Uzlaşma üzerine
Ülkenin siyasetine egemen olan Erdoğan/AKP iktidarının “mağduriyet devşirmek” üzerine kurulu olan, ayrıştırıcı, bölücü ve düşmanlaştırıcı “çatışma”...
Ülkenin siyasetine egemen olan Erdoğan/AKP iktidarının “mağduriyet devşirmek” üzerine kurulu olan, ayrıştırıcı, bölücü ve düşmanlaştırıcı “çatışma” stratejisi nihayet herkesi bıktırdı...
O kadar bıktırdı ki, bu stratejinin karşıtı olan “uzlaşma” “herkesi kucaklama” siyaseti, merkezi iktidarı değiştirmek gücü olmayan belediye seçimlerinde bile ön plana çıktı.
***
“Uzlaşmacı” ve “kucaklayıcı” stratejiyi ilk kez İstanbul Belediye Başkan Adayı Ekrem İmamoğlu, seçim kampanyasındaki tutum ve davranışlarıyla gündeme getirdi.

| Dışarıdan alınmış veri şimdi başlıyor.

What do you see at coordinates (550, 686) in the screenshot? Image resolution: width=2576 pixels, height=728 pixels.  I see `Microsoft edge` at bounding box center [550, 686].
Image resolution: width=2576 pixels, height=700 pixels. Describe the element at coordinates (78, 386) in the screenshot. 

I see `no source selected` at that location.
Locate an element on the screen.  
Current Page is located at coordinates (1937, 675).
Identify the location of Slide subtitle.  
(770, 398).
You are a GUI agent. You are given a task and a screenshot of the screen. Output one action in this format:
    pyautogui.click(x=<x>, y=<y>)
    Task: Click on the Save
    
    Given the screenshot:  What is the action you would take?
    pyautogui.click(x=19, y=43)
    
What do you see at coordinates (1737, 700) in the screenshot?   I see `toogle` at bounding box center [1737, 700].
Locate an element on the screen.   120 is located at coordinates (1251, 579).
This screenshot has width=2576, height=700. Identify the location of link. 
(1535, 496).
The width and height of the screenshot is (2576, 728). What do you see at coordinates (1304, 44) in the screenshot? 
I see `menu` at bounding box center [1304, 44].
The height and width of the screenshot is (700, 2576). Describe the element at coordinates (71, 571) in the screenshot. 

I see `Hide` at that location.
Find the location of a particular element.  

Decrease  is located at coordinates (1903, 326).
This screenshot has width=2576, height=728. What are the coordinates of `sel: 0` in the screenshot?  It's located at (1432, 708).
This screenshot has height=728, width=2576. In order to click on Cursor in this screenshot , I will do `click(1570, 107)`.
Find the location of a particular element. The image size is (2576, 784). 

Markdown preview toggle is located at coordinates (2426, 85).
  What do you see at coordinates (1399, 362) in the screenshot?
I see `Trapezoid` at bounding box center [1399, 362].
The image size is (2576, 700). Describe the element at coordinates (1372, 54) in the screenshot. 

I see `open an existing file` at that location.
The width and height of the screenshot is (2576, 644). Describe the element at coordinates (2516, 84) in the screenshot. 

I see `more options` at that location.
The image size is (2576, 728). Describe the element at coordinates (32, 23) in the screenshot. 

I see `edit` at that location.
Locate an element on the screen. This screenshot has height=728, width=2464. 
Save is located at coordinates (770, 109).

Bu strateji, yıllardır, azarlanarak ve dışlanarak yabancılaştırılmış olan, “nefsi müdafaa” durumundaki aydınlar ve demokratlar arasında kuşkuyla karşılandı.
***
Bu arada, tarafsız ve partisiz cumhurbaşkanı için hazırlanmış olan ceza yasası hükümlerinden yararlanan AKP Genel Bakanı Erdoğan hakaret davalarıyla insanları mahkûm ettirince; üstüne üstlük, kendisine Beethoven ve Mozart dinlemesini önerenleri faşistlikle itham edip, Metin Akpınar ve Müjdat Gezen gibi hayatlarını demokrasiye adamış sanatçıları da mahkemeye verip adli denetim altına aldırınca, “çatışma/ uzlaşma diyalektiği” iyice gündeme yerleşti:
Çatışmadan bıkmış olan seçmenin “herkesi kucaklayan uzlaşma” siyaseti uygulayan muhalefete yönelme olasılığı, geçmişi zaten kentsel yağma ile lekelenmiş olan iktidarı, belediye seçimleri arifesinde korkuttu ve bu kanattan da “uzlaşma” sinyalleri gelmeye başladı.